DATA IN THIS EXERCISE -

· · ·

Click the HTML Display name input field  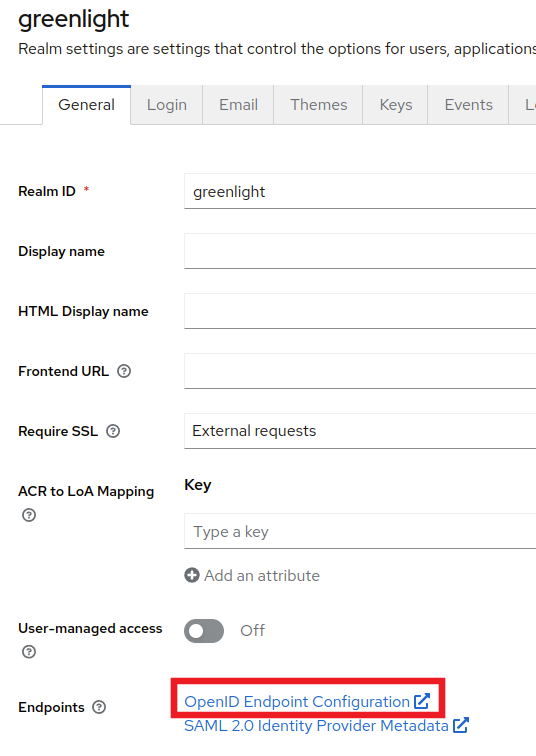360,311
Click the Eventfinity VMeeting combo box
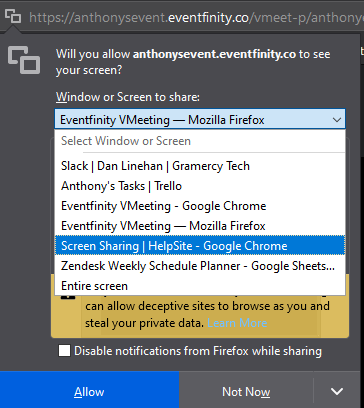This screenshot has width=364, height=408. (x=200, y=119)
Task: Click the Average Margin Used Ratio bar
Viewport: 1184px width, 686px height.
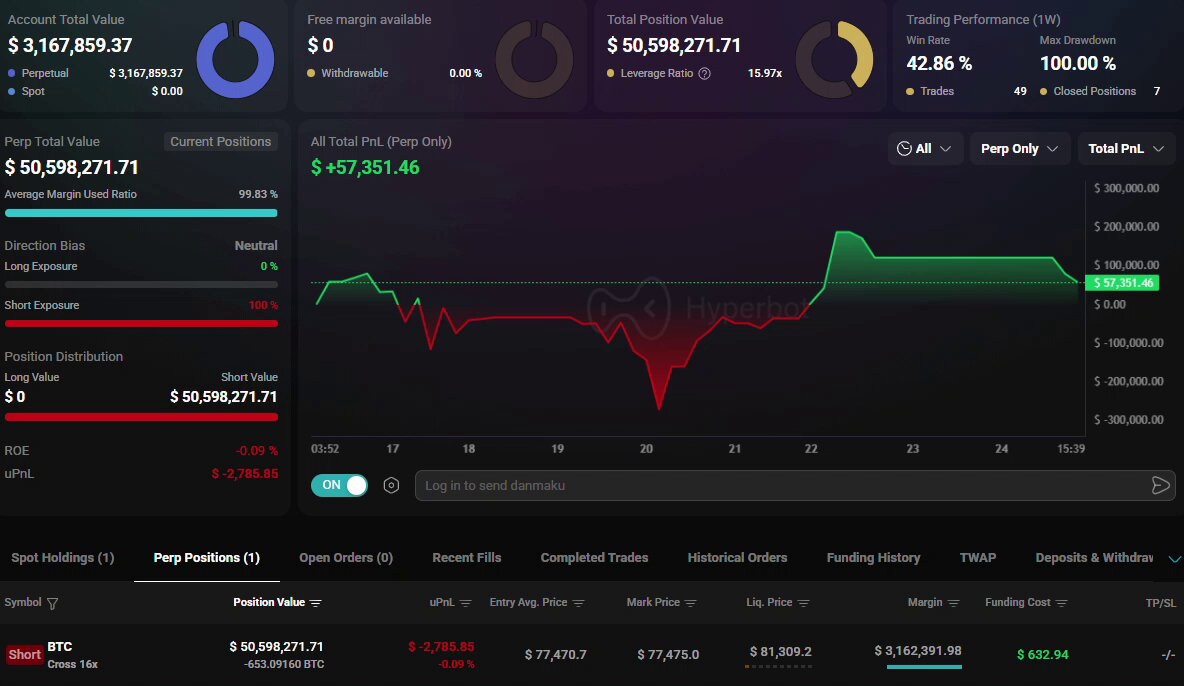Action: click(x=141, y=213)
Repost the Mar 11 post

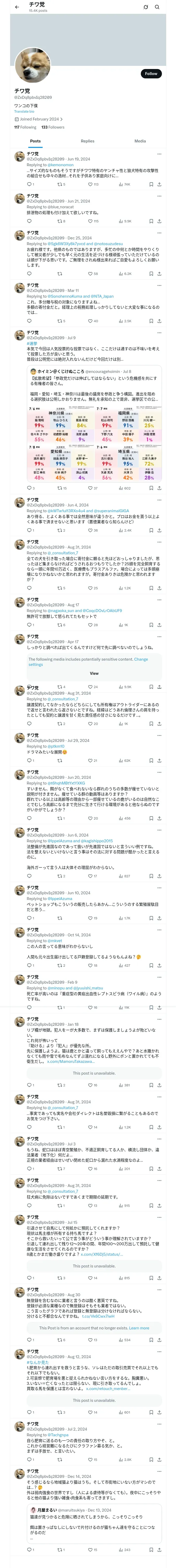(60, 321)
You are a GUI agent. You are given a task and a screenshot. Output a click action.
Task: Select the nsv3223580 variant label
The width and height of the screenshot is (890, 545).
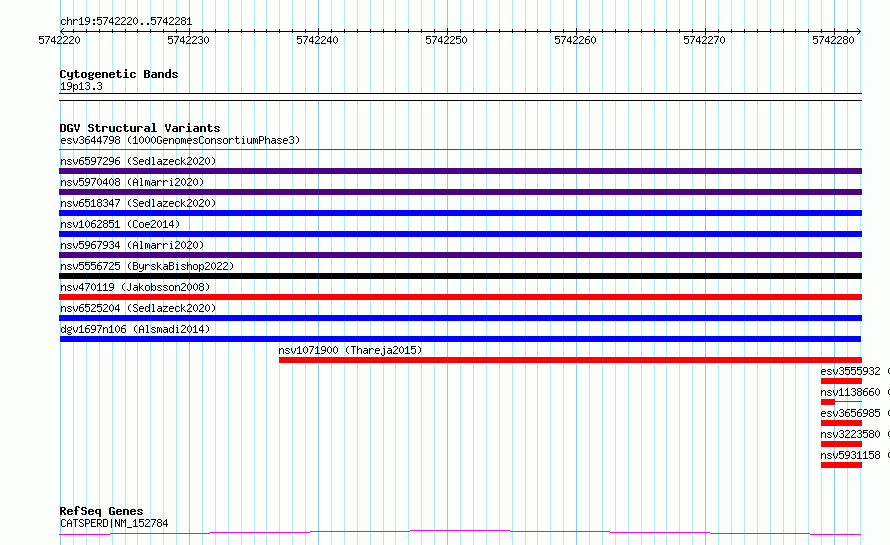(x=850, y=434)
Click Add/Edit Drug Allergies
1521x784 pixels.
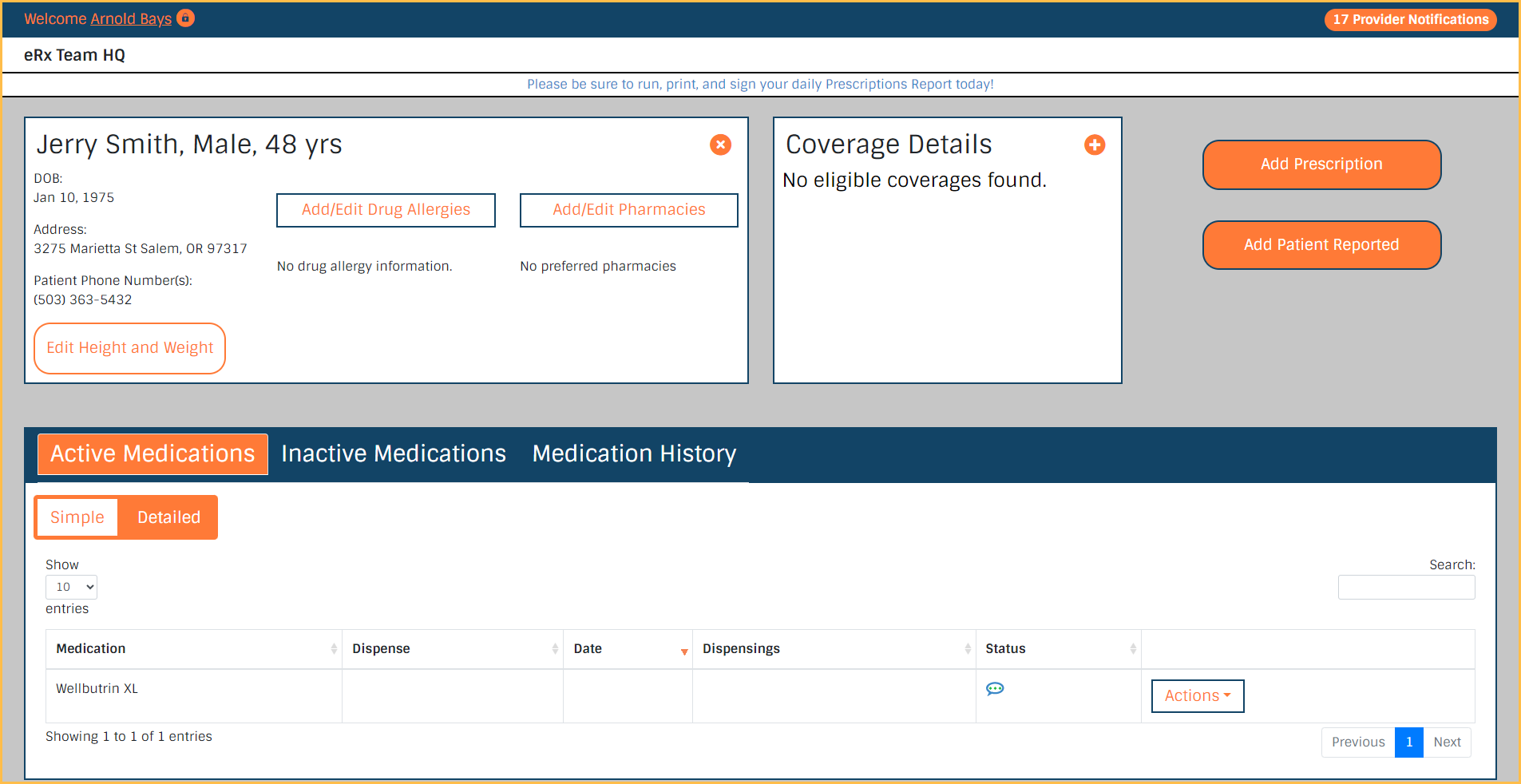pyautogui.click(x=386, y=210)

· · ·

TASK TO COMPLETE - In the records above, the lines from the one containing "Viewport: 1184px width, 686px height." through the last line are to be written out exactly, both ends included and pictures omitted.

REPLY TO THE TASK -
Viewport: 1184px width, 686px height.
Action: click(x=141, y=213)
Repost the Mar 11 post

(60, 321)
You are a GUI agent. You are given a task and a screenshot. Output a click action.
Task: Select the nsv3223580 variant label
The width and height of the screenshot is (890, 545).
(x=850, y=434)
Click Add/Edit Drug Allergies
1521x784 pixels.
pyautogui.click(x=386, y=210)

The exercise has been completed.